#### TASK BRIEF
Type out every line of the material below word for word, skipping the pictures.

#### EXERCISE MATERIAL

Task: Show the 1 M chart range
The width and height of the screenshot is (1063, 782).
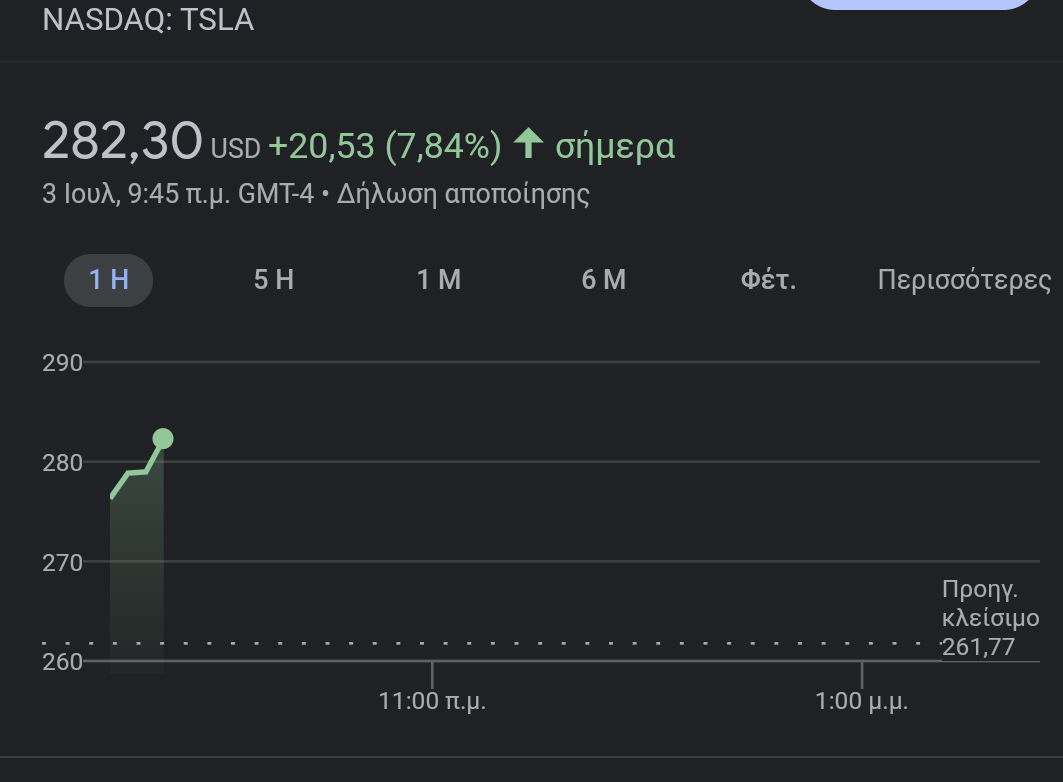Action: 439,280
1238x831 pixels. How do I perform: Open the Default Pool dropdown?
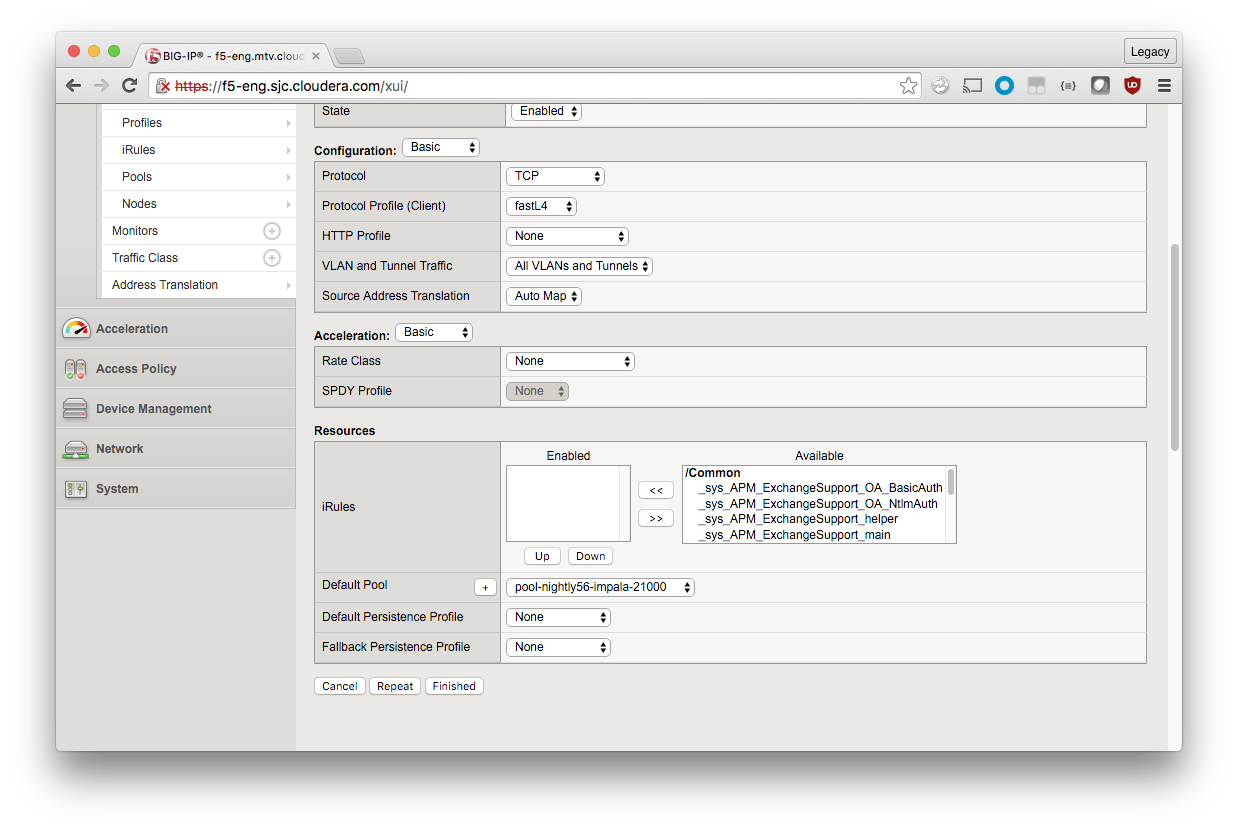tap(600, 588)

#### PROBLEM SOLUTION
Task: Show the 1 M chart range
The width and height of the screenshot is (1063, 782).
Action: 439,280
1238x831 pixels. How do I perform: Open the Default Pool dropdown?
tap(600, 588)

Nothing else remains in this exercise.